Swap "Image resolution" for "Picture size" throughout the records below, and give the lines again with nothing else changed. Leave the pictures out of your answer.

[Stored items from a collection]
────────────────────────────────────────

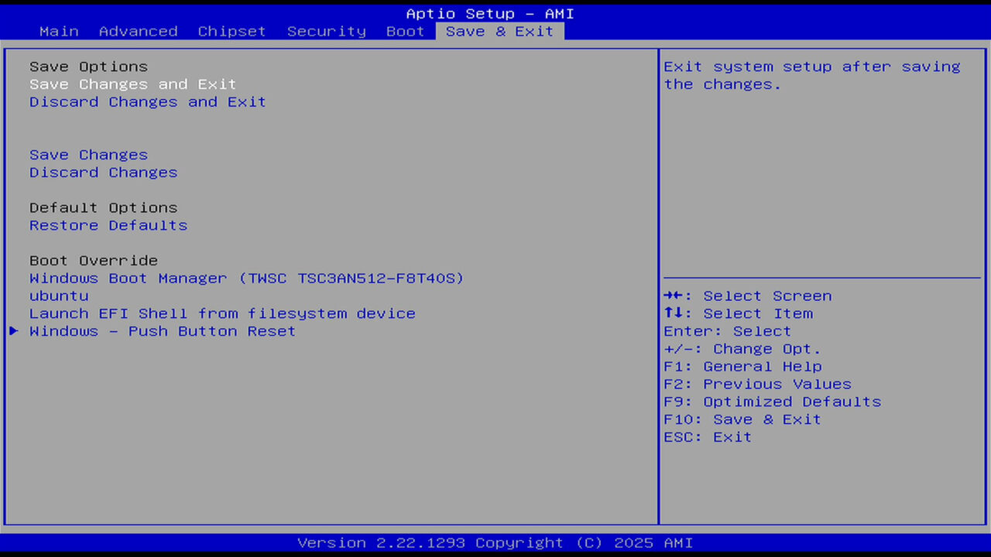Viewport: 991px width, 557px height.
Task: Open the Main tab
Action: pos(59,32)
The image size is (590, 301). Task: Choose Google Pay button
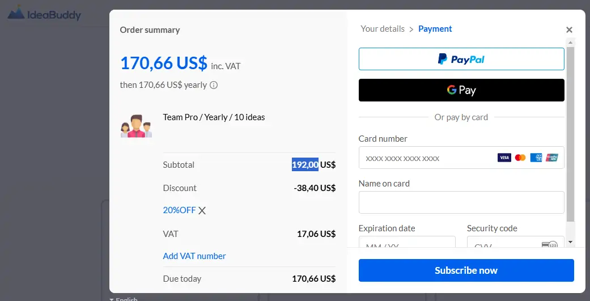point(461,90)
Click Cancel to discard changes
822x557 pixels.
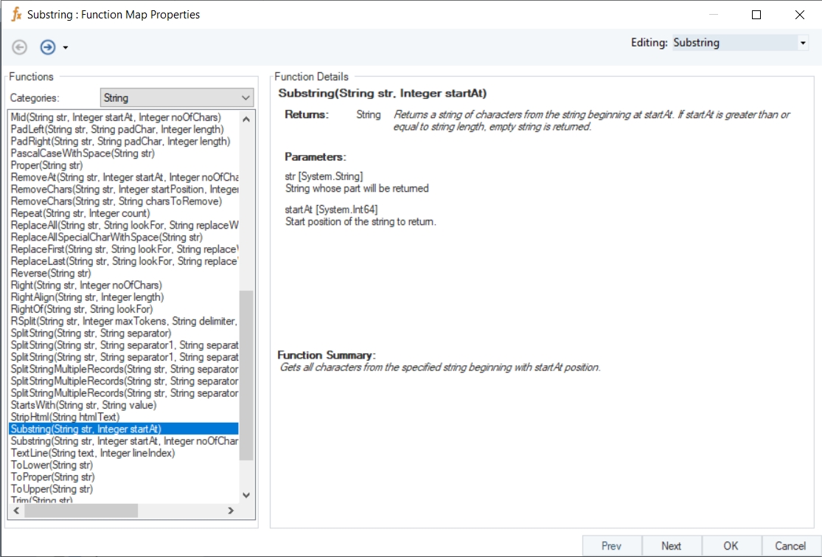point(790,546)
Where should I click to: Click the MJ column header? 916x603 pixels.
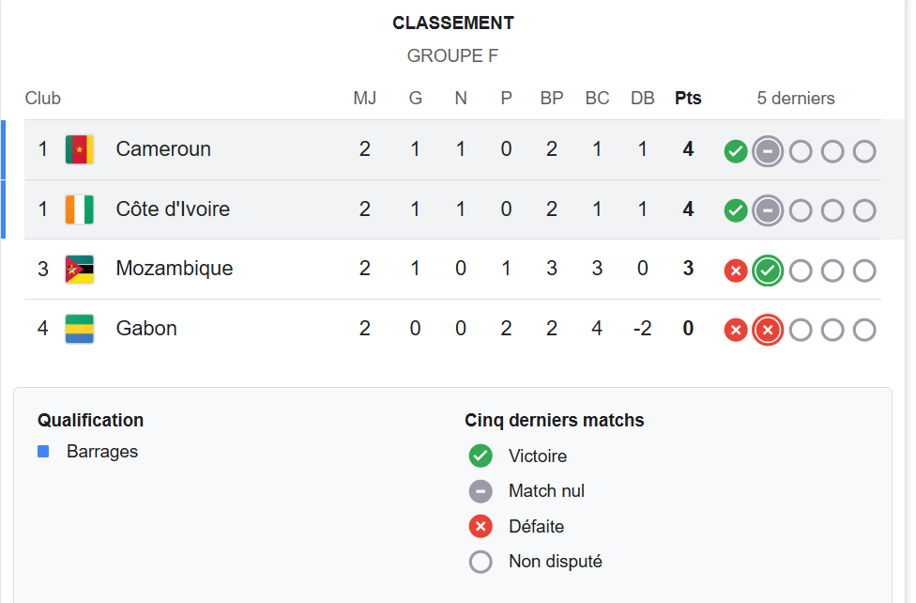pos(364,99)
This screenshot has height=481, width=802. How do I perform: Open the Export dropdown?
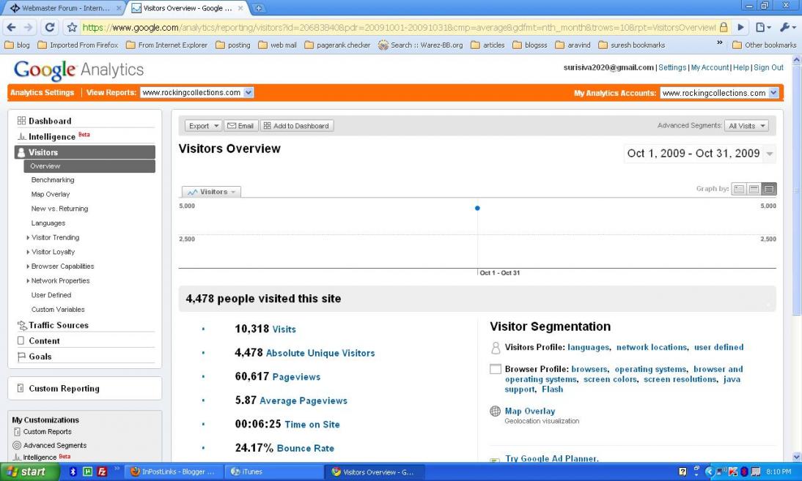point(203,126)
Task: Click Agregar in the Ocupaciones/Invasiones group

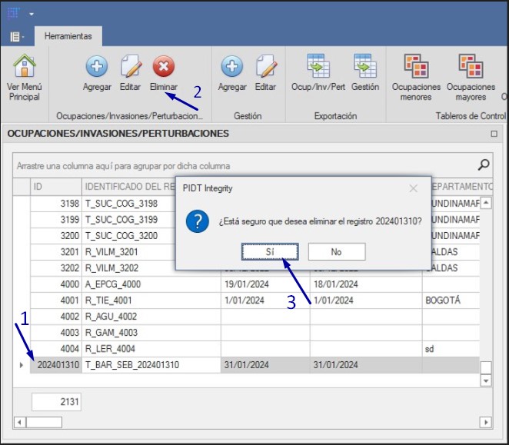Action: (x=97, y=68)
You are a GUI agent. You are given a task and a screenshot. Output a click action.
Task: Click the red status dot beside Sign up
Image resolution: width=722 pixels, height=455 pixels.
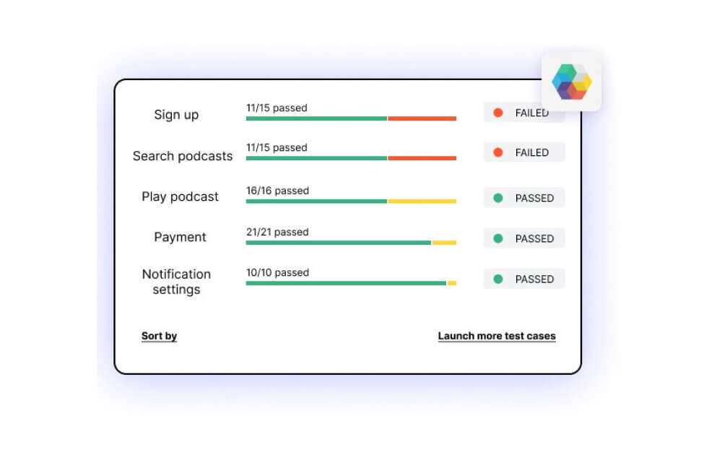coord(497,113)
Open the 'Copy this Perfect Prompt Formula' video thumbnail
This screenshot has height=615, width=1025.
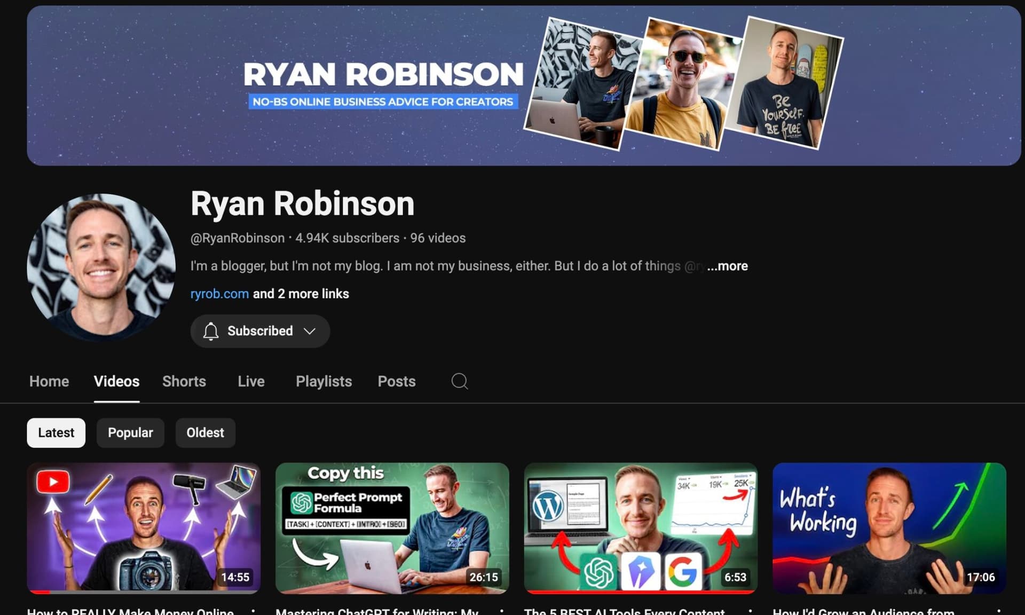pyautogui.click(x=392, y=529)
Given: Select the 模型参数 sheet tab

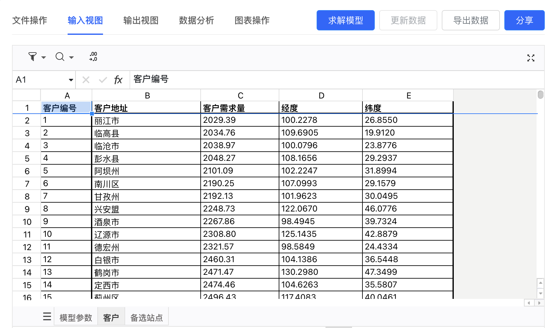Looking at the screenshot, I should (76, 317).
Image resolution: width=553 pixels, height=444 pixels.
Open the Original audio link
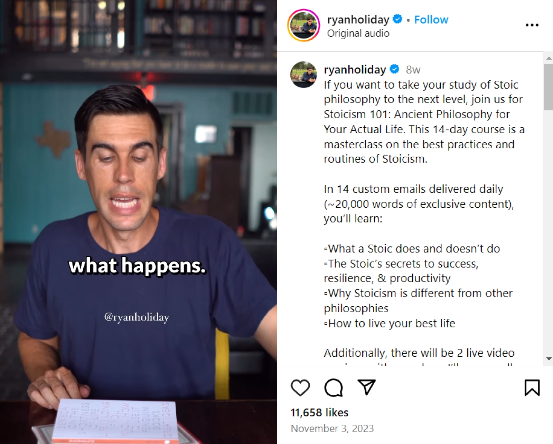(358, 33)
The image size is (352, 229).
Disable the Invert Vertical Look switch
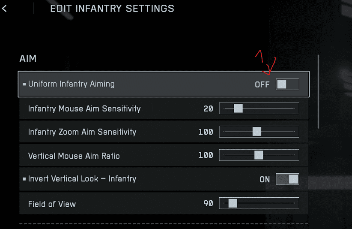(287, 179)
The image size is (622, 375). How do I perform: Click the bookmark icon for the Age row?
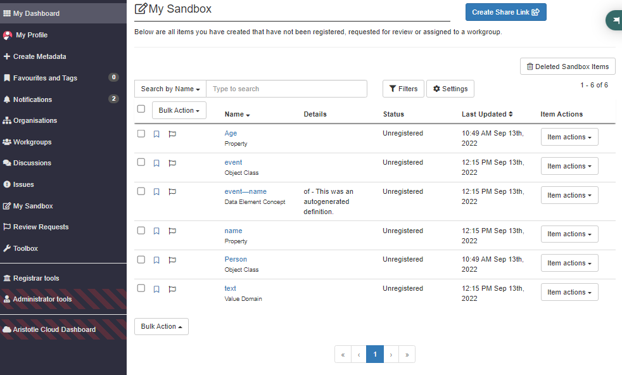click(x=156, y=134)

────────────────────────────────────────

● **SOLUTION TO THIS PROBLEM**
Viewport: 991px width, 557px height.
Task: Open the Main tab
Action: pos(59,32)
The image size is (590, 301). Task: Choose Google Pay button
point(461,90)
Click Cancel to discard changes
822x557 pixels.
point(790,546)
Where should I click to: Click the MJ column header? 916x603 pixels.
pos(364,99)
This screenshot has height=481, width=802. How do I perform: Open the Export dropdown?
point(203,126)
Task: Click Agregar in the Ocupaciones/Invasiones group

Action: (x=97, y=68)
You are a GUI agent. You are given a task and a screenshot. Output a click action.
Task: Click the red status dot beside Sign up
Picture size: width=722 pixels, height=455 pixels.
coord(497,113)
Open the 'Copy this Perfect Prompt Formula' video thumbnail
This screenshot has height=615, width=1025.
pyautogui.click(x=392, y=529)
Given: Select the 模型参数 sheet tab

Looking at the screenshot, I should (76, 317).
Picture size: width=553 pixels, height=444 pixels.
Open the Original audio link
(358, 33)
The image size is (352, 229).
Disable the Invert Vertical Look switch
(287, 179)
The image size is (622, 375). How do I perform: Click the bookmark icon for the Age row?
click(x=156, y=134)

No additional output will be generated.